Simbolo della lotta alla mafia e all`omertà, Felicia Impastato si è spenta stanotte 7 dicembre 2004. Il figlio Peppino fu ucciso per ordine del boss Tano Badalamenti nel 1978.

     

E` morta Felicia Impastato, la madre di Peppino, il militante di Democrazia Proletaria ucciso su ordine del boss Tano Badalamenti. Felicia Bartolotta, 88 anni, si è spenta nella sua casa di Cinisi. Stamattina la donna ha avuto un attacco di asma di cui soffriva da circa tre anni. A vegliare la salma ci sono il figlio Giovanni, familiari e amici.

“Con lei – afferma una nota della Fondazione Caponnetto – se ne va uno dei simboli più veri della lotta contro la mafia. Le sue idee come quelle di Peppino rimarranno sempre vive”.

La storia di Peppino Impastato è stata raccontata quattro anni fa dal film “I cento passi” di Marco Tullio Giordana. I cento passi del titolo sono quelli che separano la casa di Peppino dall`abitazione del boss mafioso Tano Badalamenti – che, dopo un lungo silenzio della giustizia, per questo assassinio è stato finalmente incriminato.

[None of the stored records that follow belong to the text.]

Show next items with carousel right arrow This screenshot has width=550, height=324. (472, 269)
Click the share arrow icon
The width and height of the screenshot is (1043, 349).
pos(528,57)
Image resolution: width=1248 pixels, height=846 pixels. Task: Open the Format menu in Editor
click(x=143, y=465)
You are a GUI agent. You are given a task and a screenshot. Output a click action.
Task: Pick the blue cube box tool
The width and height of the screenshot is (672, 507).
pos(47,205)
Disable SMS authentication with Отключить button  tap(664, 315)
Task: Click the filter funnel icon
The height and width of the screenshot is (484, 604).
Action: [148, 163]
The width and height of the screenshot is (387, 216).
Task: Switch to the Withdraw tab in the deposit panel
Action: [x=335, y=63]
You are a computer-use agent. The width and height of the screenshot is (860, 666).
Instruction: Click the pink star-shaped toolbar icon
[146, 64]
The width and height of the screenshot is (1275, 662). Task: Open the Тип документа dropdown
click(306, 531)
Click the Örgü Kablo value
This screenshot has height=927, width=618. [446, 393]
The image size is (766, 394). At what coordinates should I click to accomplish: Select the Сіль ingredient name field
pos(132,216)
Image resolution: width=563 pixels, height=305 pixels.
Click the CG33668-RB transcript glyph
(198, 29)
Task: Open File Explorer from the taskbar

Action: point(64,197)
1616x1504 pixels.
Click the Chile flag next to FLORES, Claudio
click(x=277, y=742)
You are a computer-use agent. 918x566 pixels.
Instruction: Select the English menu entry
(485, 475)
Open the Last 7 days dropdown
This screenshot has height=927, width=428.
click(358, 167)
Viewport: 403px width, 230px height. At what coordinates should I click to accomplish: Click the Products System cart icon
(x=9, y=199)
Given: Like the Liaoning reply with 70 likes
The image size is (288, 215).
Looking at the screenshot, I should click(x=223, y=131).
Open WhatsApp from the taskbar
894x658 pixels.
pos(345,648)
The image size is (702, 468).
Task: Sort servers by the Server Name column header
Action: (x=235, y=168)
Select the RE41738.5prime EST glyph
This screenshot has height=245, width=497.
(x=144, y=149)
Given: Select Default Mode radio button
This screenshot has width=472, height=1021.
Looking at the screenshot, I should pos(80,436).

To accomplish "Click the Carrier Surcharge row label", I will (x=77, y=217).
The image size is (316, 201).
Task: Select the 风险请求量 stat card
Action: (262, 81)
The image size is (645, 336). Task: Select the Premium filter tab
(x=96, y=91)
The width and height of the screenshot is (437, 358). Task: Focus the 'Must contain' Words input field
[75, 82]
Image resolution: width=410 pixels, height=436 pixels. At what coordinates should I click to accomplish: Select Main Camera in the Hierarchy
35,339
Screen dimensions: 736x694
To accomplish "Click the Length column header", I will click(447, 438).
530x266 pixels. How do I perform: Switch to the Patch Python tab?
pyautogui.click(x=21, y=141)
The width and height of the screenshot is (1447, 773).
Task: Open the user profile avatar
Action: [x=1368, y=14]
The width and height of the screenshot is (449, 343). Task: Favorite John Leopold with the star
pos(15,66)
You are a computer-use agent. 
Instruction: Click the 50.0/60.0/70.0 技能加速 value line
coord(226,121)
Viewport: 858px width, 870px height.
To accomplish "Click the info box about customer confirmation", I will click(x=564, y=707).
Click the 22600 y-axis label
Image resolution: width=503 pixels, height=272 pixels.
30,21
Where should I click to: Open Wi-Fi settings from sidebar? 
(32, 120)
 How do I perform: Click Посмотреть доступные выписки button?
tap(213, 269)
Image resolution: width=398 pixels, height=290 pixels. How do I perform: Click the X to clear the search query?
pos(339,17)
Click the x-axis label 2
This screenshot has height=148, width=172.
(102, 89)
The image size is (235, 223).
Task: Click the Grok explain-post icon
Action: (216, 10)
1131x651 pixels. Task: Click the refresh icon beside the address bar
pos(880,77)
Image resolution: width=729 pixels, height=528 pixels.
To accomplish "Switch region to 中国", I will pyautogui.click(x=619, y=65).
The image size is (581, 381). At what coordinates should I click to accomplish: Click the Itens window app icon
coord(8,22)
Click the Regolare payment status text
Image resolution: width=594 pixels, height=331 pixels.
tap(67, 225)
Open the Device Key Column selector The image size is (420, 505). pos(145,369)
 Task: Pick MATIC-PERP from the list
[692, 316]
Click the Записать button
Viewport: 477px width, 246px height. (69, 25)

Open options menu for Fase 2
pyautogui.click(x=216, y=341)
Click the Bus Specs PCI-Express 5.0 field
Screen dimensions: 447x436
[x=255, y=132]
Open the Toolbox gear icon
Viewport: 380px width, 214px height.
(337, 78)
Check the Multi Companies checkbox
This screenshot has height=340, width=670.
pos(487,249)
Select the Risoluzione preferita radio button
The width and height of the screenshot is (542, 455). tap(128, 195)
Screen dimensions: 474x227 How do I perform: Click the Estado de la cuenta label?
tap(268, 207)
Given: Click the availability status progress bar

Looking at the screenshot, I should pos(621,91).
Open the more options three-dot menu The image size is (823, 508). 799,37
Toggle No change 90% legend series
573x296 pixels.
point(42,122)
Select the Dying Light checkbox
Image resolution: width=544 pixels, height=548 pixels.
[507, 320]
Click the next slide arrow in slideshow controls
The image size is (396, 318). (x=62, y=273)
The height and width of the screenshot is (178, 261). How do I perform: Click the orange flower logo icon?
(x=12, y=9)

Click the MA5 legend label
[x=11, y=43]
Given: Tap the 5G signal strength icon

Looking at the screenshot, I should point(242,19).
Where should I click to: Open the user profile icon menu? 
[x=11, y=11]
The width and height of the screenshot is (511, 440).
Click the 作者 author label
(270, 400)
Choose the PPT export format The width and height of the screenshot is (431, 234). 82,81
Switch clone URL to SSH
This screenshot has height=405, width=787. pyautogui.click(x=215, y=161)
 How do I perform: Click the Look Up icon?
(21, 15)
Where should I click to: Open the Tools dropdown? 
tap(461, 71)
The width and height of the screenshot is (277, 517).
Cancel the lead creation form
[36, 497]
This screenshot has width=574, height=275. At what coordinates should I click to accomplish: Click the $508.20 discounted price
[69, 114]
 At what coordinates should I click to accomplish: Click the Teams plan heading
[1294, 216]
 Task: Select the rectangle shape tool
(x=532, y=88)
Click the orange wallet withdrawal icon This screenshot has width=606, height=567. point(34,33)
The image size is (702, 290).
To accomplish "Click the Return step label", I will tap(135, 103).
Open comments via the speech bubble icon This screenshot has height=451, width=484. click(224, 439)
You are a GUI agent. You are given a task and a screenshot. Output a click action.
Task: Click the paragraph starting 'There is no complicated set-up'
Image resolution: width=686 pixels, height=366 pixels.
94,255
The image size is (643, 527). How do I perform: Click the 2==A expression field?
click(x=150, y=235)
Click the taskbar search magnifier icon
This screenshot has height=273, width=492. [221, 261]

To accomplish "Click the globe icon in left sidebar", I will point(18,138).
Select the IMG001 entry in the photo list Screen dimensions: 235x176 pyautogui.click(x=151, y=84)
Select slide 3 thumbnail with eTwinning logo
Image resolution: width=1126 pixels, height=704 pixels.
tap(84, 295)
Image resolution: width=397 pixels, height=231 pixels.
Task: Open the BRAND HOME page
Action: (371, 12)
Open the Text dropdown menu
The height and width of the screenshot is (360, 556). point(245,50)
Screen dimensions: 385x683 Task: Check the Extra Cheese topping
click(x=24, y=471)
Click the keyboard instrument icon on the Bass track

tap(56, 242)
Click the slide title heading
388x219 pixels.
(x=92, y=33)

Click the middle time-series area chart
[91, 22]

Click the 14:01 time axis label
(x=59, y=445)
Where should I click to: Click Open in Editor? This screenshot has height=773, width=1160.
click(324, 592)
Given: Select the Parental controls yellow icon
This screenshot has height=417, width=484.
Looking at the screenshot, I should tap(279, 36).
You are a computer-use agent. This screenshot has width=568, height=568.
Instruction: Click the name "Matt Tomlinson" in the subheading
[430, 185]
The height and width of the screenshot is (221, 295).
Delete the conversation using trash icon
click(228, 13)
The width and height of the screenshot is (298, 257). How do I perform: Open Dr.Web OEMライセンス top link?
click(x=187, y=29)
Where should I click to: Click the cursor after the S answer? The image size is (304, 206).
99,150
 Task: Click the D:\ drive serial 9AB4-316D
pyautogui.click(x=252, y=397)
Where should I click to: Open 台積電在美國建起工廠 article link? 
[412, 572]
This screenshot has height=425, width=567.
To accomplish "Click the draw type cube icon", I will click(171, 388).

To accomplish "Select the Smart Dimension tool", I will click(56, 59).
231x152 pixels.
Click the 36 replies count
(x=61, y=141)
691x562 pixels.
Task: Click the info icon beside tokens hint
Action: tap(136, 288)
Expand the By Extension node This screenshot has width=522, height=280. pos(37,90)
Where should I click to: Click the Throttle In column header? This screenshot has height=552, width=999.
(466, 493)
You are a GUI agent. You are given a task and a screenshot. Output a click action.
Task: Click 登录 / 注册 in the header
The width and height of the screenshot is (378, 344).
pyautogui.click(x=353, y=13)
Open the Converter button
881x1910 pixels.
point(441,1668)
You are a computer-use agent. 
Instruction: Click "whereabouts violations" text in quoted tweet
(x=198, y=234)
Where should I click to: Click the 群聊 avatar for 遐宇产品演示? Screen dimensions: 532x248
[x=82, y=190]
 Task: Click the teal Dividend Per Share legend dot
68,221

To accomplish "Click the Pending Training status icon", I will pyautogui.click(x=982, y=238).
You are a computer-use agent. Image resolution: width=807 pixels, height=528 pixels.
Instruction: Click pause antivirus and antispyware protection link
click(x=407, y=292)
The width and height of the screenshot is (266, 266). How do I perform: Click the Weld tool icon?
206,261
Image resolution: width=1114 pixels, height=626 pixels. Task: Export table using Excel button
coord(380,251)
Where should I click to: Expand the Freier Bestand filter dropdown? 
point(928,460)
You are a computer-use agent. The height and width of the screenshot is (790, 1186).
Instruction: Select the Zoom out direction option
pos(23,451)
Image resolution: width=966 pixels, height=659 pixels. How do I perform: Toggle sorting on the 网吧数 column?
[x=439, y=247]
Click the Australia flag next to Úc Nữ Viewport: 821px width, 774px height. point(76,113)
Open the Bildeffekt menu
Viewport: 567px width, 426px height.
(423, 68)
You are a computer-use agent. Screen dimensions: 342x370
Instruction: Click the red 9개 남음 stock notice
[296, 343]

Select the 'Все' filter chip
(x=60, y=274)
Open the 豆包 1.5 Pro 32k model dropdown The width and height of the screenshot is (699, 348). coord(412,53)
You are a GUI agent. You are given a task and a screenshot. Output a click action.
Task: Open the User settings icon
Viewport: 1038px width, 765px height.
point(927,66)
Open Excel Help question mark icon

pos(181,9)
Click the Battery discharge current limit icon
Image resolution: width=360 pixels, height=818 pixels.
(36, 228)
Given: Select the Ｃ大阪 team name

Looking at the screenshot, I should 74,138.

Il boss aveva deciso l`eliminazione di quel giovanotto che lo infastidiva denunciando i suoi affari sporchi dai microfoni di “Radio Aut”, l`emittente radiofonica da lui fondata e lo derideva chiamandolo “Tano Seduto”.

Il corpo di Impastato venne trovato dilaniato da una bomba sui binari della ferrovia alle porte di Cinisi. In un primo momento le indagini avevano concluso che il giovane era morto mentre stava preparando un attentato. Era il 9 maggio del 1978, il giorno in cui le Br fecero ritrovare il cadavere di Aldo Moro.